**Exercise:**
Using the entries that follow, report how many lines contain the word "computer". Only the number is wanted.

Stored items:
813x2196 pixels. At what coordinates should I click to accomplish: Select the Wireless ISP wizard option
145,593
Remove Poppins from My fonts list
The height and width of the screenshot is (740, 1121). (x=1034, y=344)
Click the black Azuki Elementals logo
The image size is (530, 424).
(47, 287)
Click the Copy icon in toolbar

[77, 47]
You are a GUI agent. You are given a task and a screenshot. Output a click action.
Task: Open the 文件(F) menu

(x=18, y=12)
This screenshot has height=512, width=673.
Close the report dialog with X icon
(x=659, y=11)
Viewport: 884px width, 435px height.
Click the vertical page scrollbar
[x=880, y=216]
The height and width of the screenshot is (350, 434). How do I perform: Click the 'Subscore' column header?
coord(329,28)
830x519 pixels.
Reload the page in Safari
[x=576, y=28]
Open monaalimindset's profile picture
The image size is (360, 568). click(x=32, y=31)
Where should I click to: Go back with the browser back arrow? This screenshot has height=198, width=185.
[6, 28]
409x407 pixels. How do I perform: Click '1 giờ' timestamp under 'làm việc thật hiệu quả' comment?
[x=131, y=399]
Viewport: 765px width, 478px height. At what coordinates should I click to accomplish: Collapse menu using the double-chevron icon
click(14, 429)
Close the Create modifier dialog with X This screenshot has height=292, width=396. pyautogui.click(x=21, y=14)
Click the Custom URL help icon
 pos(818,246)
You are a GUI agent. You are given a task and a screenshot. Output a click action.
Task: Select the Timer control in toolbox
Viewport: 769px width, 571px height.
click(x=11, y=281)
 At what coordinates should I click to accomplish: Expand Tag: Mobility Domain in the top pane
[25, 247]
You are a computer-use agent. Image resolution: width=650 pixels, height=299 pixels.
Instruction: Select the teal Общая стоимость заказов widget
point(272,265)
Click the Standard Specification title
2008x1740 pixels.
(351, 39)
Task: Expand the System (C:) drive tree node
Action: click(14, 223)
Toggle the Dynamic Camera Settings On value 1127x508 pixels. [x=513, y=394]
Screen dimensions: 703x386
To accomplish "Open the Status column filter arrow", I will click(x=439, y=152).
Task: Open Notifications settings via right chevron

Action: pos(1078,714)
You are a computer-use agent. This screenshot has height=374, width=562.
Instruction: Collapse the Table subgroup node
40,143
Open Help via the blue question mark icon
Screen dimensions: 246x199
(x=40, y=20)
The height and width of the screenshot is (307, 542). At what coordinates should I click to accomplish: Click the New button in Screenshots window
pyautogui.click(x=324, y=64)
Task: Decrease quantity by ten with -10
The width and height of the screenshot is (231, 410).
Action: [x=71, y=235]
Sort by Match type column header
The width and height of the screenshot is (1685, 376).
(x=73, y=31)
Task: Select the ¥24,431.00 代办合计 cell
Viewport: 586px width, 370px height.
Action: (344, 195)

**Result of this task:**
2